Jen, the New York girl who became a worldwide sensation just because of the incredible butt she has, now has her everywhere. Shops are “beaten” for an interview with her, and often publish tutorials such as “How to get to the bottom of Jen”.
But Jen’s butt does not come with sitting and waiting. She works hard for hours every day, and she does not save at least in the gym. Thanks to the exercises that are her everyday life, she can boast a perfect body.

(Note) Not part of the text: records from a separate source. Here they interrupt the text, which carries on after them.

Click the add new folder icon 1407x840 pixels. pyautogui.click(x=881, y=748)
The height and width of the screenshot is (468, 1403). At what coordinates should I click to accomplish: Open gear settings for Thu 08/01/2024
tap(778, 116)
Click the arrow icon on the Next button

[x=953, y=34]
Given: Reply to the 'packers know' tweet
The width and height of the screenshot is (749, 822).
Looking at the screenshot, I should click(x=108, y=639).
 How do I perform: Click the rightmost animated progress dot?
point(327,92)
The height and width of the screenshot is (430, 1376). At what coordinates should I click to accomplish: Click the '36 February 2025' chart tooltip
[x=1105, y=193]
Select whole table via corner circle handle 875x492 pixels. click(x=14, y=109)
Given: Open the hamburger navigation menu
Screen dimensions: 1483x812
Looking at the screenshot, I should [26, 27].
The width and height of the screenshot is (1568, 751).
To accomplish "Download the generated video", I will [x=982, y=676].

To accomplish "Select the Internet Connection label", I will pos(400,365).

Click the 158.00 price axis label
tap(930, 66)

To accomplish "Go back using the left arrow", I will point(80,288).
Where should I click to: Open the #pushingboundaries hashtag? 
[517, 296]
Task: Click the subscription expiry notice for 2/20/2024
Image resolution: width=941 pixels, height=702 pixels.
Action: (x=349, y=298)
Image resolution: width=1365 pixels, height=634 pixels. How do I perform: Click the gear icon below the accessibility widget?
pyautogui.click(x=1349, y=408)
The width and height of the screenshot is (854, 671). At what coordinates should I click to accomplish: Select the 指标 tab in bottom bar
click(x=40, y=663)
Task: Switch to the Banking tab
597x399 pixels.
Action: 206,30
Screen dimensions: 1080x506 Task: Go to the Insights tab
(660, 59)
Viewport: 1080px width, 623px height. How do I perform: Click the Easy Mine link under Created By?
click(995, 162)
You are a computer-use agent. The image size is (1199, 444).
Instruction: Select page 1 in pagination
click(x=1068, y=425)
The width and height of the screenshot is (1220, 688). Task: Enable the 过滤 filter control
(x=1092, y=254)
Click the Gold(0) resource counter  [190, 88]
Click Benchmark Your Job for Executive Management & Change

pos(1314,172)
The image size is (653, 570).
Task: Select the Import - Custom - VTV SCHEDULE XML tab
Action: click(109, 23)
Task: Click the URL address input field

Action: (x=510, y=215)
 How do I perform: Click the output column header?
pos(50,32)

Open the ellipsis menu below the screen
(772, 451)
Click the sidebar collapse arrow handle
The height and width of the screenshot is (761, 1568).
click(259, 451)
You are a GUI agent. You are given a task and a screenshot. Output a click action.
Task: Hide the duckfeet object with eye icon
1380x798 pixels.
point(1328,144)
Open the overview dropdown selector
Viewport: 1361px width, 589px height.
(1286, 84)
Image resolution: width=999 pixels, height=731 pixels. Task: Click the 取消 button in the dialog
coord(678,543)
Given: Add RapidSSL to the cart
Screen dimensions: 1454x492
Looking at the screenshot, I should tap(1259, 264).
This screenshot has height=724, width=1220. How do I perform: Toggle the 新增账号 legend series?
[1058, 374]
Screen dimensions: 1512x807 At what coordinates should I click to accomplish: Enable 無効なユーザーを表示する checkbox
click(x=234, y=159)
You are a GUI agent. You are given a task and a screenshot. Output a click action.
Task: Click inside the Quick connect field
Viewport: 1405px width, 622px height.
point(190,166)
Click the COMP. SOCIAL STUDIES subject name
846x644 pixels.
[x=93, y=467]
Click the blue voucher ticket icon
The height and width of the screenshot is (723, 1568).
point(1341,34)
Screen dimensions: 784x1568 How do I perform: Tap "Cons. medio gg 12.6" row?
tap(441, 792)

5 Best exercises for bigger, rounder, lifted butt and perfect legs:
For all those who would like to have a taut and shaped butt like her, she shares the five most important exercises that will help you get to the desired results.
1. Donkey Kicks
Kneel on your knees, so that you will rely on all 4 limbs. Holding your knee bent and the foot in the flex position, lift up your right foot and press your foot against the ceiling until you raise your foot higher than your buttocks. Put your foot back but without relying on the ground. Repeat the exercise 15 times, then change your legs.
2. Doggy Hydrant
Fit the body as for the previous exercise, but now instead of lifting your leg up, move your leg sideways, keeping your knee bent and your foot in the flex position. Pushing with your leg until it becomes parallel to the floor. Put your foot back, but without relying on the ground. Repeat the exercise 15 times, then change your legs.
3. Chair Kicks
Place a chair in front of you (preferably higher). Stand at a distance that is approximately how much your hands are and grasp for the back of the chair support to maintain balance. Slide slightly forward and lift your right leg directly behind you without bending your knee. Be careful not to open your hips when lifting your leg. Raise your foot as much as possible so slowly lower into the original position. Repeat 10 times to change the leg. Make two sets of this exercise.
4. Squat Pulse
Spread your feet slightly more than the shoulder width, so that the fingers of the feet will be facing you outwards. Straighten your hands in front of you and start with the squats, taking care that your knees are parallel to your feet. Stay in the position of squats and move up and down. Repeat the movement up and down 10 times and straighten up. Repeat the exercise 15 times, make a short pause and repeat another 2 sets.
5. Squat Kick
Spread your feet slightly more than the shoulder width, so that the fingers of the feet will be facing you outwards. Straighten your hands in front of you and start squat until the buttocks come to you below the height of your knees. Make sure your knees are parallel to your feet. Then straighten up and lift your left foot sideways as high as you can. Then turn it back and repeat the exercise. Make 10 times so change your leg. Make 3 sets of this exercise.